| WORK ITEM |
Whenever a line below holds the word "Summer", count it; please give only the final number.

====== RECORD EXTRACTS

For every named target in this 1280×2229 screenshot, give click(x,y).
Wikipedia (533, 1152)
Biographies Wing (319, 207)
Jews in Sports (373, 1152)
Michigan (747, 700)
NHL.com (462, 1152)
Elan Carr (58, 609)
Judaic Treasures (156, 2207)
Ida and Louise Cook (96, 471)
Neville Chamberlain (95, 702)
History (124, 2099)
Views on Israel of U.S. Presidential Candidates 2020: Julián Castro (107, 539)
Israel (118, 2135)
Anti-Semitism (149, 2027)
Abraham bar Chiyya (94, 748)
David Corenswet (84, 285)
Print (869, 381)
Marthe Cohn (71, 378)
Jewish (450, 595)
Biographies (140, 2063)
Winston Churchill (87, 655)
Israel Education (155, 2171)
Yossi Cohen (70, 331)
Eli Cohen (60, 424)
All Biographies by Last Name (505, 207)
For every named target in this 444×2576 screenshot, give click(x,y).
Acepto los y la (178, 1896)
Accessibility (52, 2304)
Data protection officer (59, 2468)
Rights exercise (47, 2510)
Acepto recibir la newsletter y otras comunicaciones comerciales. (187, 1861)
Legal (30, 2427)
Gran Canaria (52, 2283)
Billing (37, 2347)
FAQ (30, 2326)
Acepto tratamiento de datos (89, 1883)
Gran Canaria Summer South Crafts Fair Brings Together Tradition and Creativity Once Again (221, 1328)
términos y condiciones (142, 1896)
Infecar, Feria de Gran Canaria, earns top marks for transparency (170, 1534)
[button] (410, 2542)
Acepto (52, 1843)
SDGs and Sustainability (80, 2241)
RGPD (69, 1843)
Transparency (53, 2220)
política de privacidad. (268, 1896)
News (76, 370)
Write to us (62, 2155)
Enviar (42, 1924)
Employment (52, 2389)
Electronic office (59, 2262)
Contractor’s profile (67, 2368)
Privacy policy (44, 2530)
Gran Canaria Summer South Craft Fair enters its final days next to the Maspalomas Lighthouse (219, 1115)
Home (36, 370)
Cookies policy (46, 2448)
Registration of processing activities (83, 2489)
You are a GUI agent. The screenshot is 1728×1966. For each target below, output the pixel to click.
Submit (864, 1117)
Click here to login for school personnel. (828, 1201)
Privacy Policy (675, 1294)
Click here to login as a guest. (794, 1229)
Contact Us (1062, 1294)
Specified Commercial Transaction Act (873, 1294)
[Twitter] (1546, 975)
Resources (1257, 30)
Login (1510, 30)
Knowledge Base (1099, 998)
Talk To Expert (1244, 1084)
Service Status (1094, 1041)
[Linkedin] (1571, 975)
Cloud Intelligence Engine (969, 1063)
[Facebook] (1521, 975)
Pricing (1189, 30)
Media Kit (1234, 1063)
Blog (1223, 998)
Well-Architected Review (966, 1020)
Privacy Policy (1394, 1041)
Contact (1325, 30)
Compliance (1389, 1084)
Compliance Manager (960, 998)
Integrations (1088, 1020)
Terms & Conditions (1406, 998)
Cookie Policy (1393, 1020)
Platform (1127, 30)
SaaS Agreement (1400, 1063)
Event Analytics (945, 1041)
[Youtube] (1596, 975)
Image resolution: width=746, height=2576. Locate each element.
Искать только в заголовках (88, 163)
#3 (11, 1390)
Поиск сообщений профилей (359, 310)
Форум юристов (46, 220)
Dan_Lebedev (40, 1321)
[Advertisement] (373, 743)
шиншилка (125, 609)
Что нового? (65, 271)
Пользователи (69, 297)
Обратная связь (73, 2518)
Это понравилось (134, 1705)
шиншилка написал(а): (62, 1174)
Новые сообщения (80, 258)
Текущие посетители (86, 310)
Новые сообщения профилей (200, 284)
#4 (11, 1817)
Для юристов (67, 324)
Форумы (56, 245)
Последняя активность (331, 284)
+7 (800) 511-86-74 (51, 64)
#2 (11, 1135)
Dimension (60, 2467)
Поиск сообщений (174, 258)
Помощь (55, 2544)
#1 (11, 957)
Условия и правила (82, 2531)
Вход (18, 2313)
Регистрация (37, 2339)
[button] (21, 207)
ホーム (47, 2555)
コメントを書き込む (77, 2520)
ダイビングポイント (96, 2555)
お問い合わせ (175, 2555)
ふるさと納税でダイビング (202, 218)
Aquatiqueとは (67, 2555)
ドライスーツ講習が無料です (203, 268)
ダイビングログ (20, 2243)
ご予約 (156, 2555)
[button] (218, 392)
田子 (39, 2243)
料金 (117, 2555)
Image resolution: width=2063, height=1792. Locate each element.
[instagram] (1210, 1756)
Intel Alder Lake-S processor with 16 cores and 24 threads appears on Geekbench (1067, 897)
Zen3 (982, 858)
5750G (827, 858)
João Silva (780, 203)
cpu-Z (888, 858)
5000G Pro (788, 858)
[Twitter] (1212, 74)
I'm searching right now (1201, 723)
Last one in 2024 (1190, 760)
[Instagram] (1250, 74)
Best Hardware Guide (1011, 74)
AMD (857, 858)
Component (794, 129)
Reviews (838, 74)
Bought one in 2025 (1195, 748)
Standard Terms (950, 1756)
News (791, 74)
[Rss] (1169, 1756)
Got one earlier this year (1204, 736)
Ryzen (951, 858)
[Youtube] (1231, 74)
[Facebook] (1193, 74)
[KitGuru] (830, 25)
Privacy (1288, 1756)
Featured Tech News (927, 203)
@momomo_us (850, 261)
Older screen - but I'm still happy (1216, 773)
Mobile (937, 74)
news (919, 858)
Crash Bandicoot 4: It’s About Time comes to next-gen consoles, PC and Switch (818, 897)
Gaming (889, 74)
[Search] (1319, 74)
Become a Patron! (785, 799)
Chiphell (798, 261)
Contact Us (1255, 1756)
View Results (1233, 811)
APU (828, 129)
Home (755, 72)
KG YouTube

============

| FINAL ANSWER |
2